Commencing May 1, 2022, the Respondent father shall pay Table child support to the Applicant mother on behalf of the child M.L., in the amount of $1,769.00 per month in accordance with the Child Support Guidelines, based upon an annual income of $215,342.00.
The Respondent father shall within 14 days of receipt, submit the child’s orthodontic claims to his benefits provider and shall pay his proportionate 70% share of the net amount not covered under his health benefits coverage, within 7 days of receiving confirmation of the outstanding amount.
Commencing May 1, 2022 the Respondent shall pay periodic spousal support to the Applicant in the amount of $2,500.00 per month.

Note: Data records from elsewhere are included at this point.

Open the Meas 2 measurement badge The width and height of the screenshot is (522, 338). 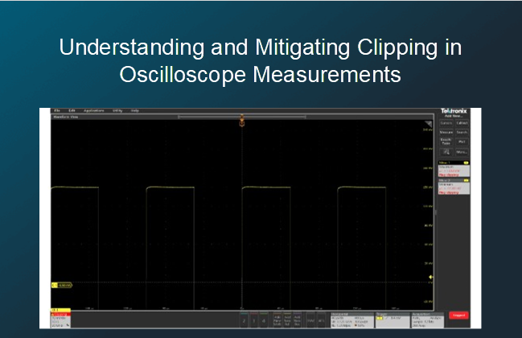pos(454,187)
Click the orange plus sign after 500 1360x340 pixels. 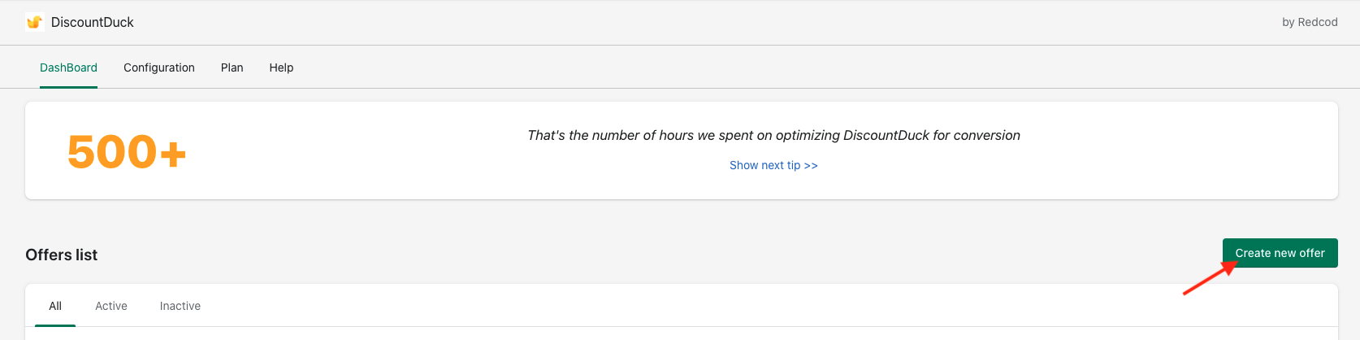173,153
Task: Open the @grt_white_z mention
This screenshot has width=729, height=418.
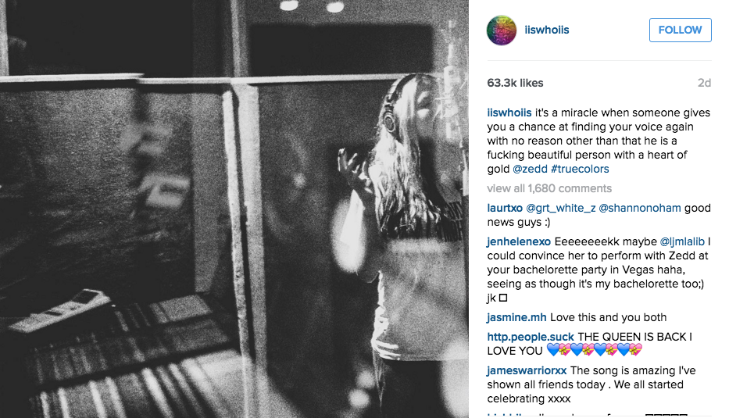Action: pos(561,208)
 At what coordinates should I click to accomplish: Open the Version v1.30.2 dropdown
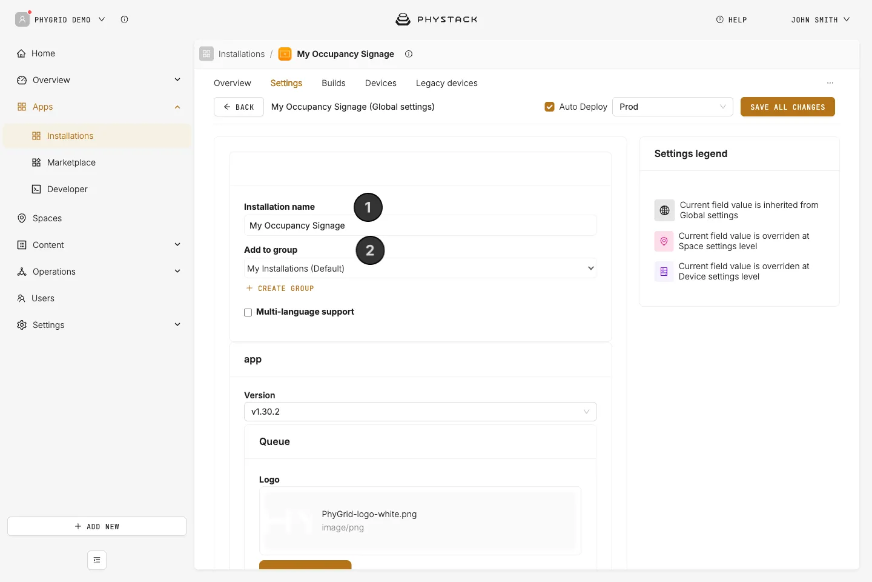pos(420,412)
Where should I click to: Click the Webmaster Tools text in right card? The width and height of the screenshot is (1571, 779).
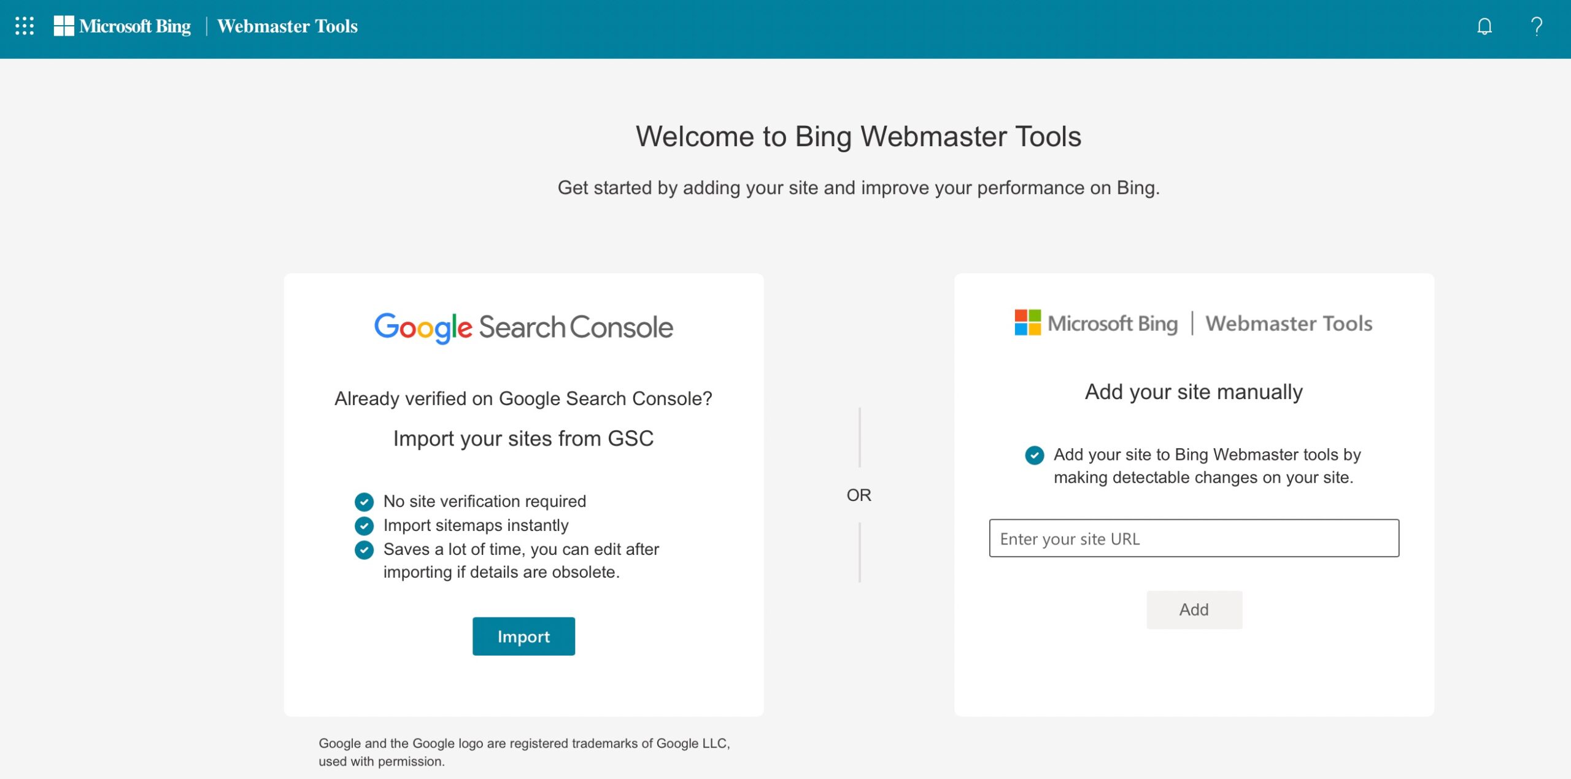tap(1288, 324)
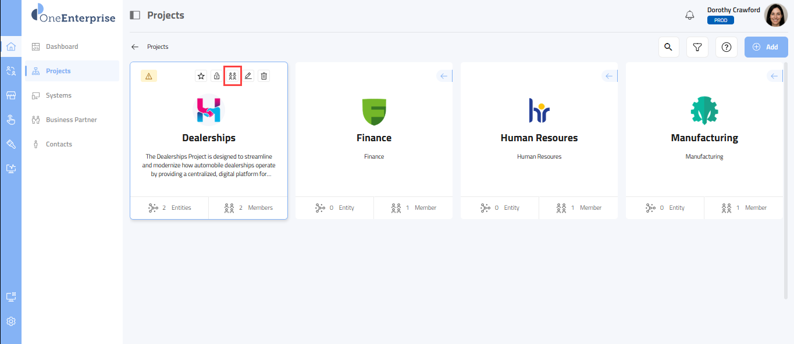Screen dimensions: 794x344
Task: Open the filter funnel icon
Action: point(697,47)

A support deduction order shall issue.
In the event that the Applicant seeks costs arising from these motions:
a. She shall serve and file cost submissions not exceeding two pages in length, plus applicable Bill of Costs, by July 22, 2022;
b. Any response by the Respondent to the Applicant’s request for costs shall be served and filed by August 5, 2022 and shall not exceed two pages in length, plus Bill of Costs.
Bale J.
Date: June 30, 2022
[^1]: Mr. Vinton noted at the Case Conference that he was not yet counsel of record and was appearing as agent for the Respondent only on that date.